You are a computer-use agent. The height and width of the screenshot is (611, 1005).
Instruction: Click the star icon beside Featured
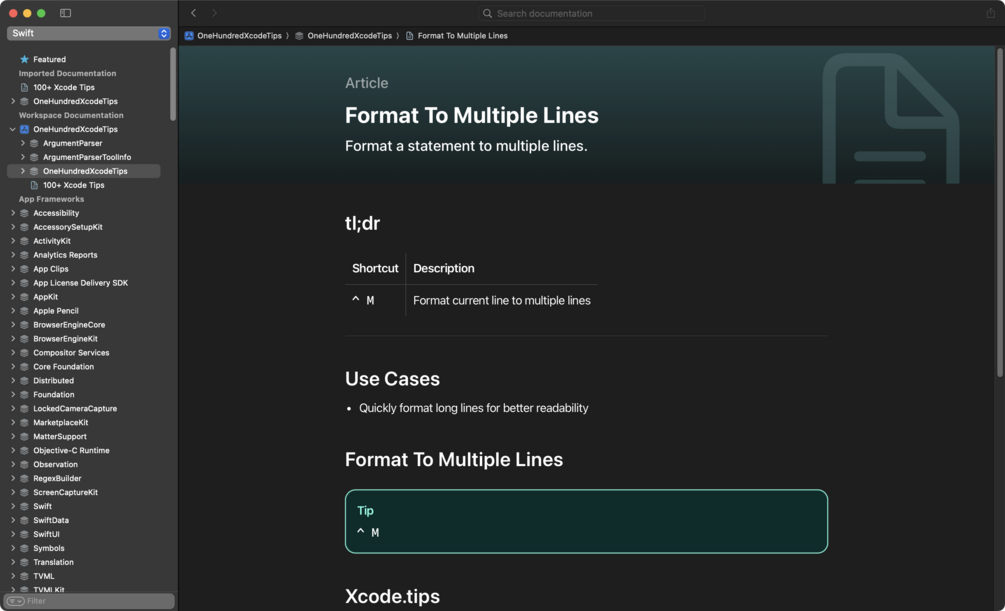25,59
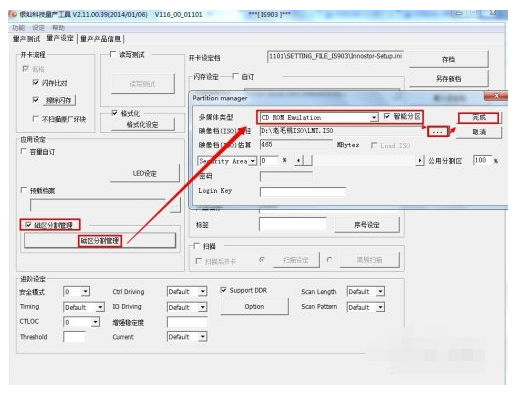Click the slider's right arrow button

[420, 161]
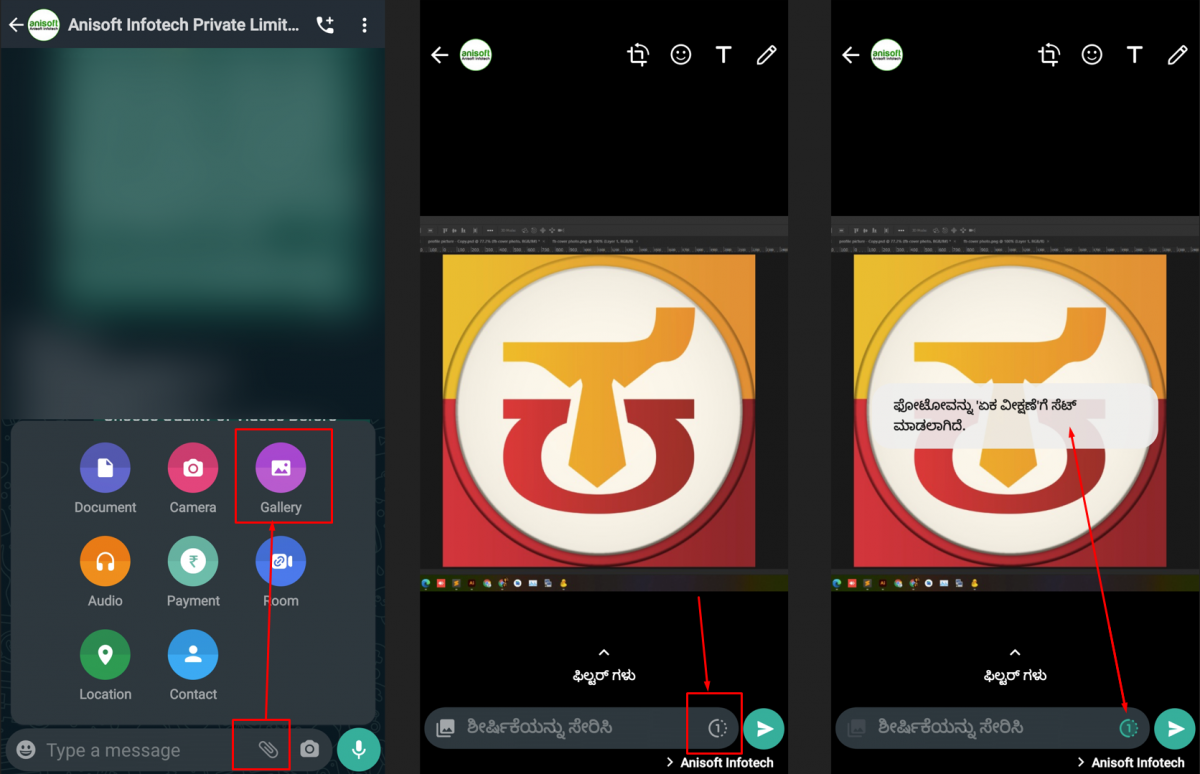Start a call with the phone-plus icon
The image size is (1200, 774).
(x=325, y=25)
* * *
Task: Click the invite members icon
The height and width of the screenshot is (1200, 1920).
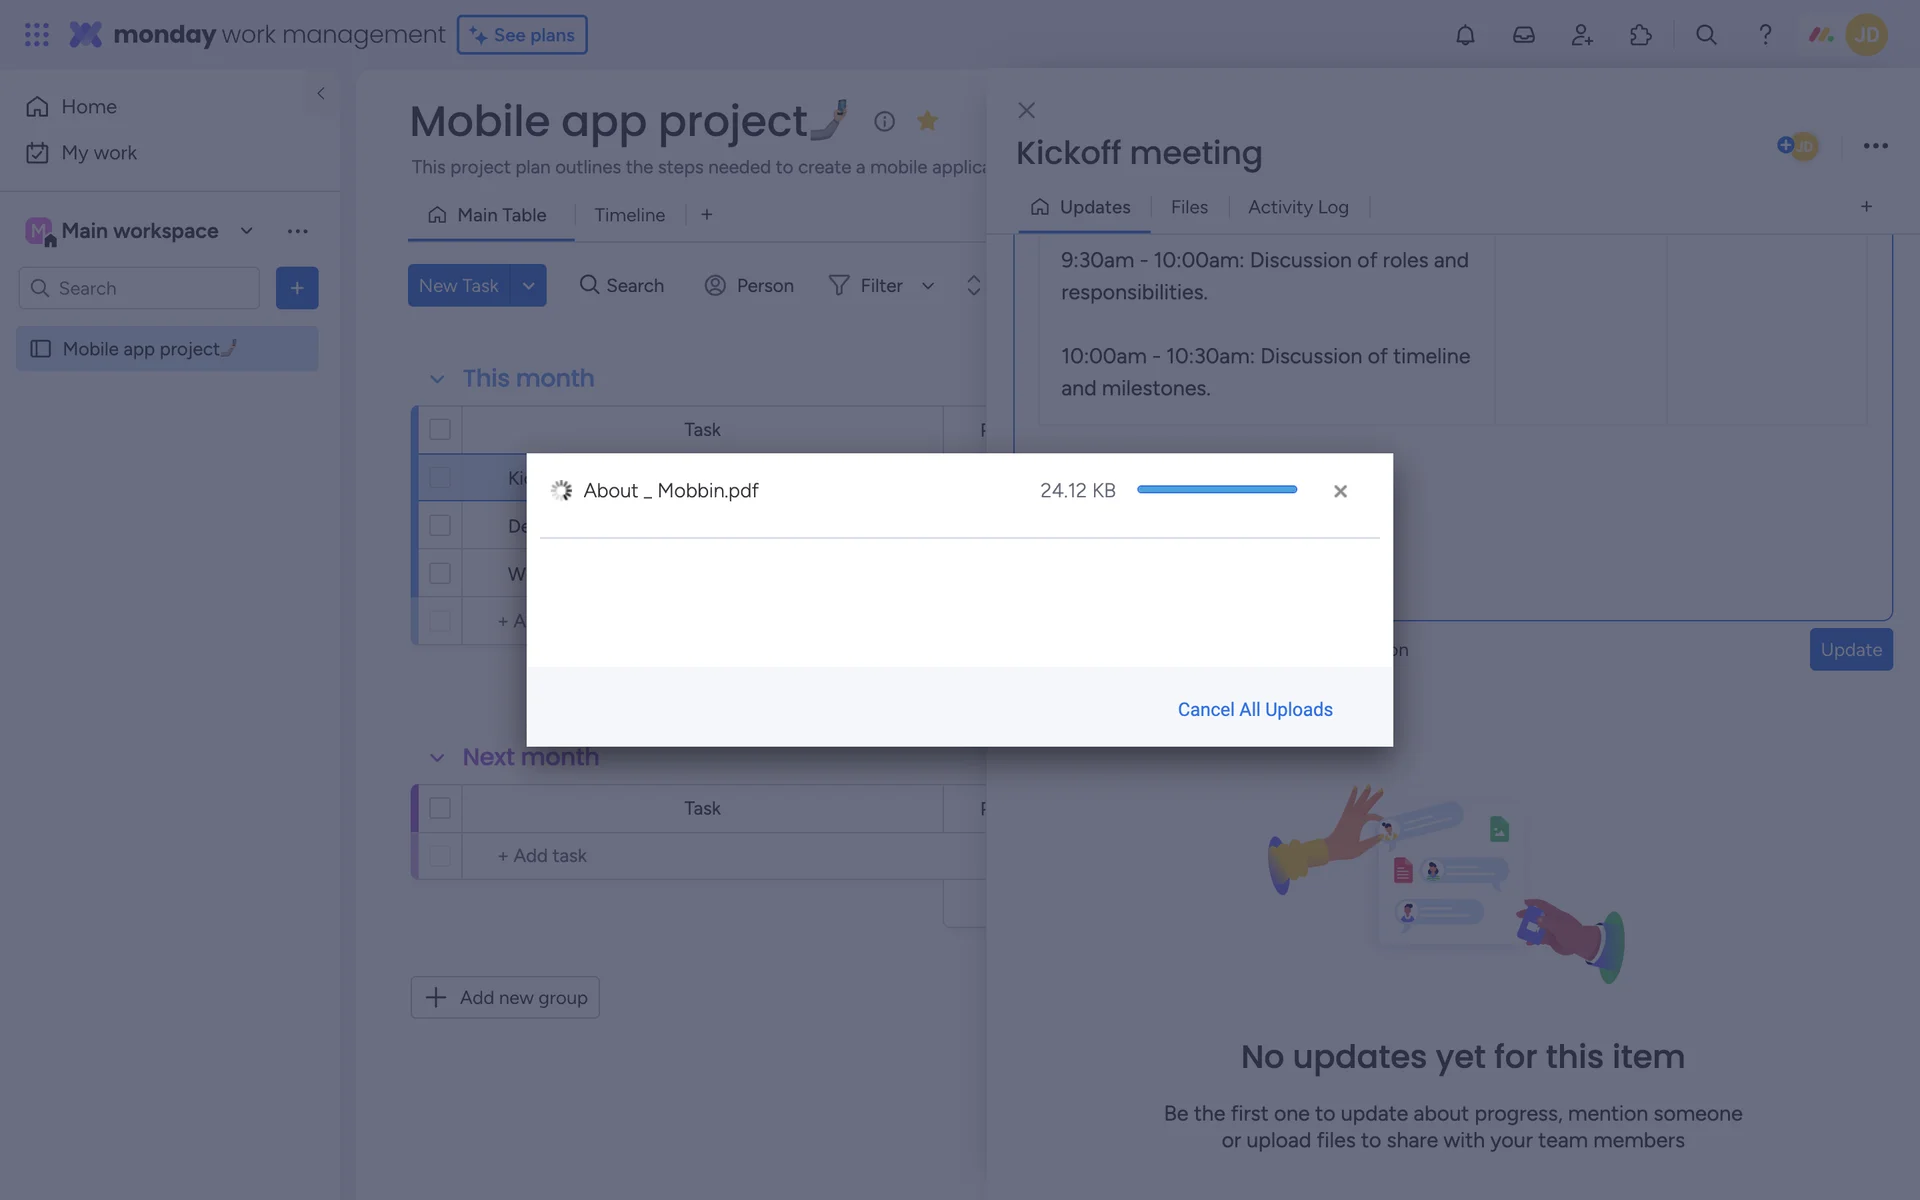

### Your instructions
Reproduce the lines of the listing word for word, beginning with the line that contains "You are a computer-use" and ending with the line that contains "(x=325, y=25)", with both of those lines included. Omit the pictures from your answer.

### The result
You are a computer-use agent. The height and width of the screenshot is (611, 1005).
Instruction: Click the star icon beside Featured
25,59
Click the slider's right arrow button

[420, 161]
Start a call with the phone-plus icon
The image size is (1200, 774).
(x=325, y=25)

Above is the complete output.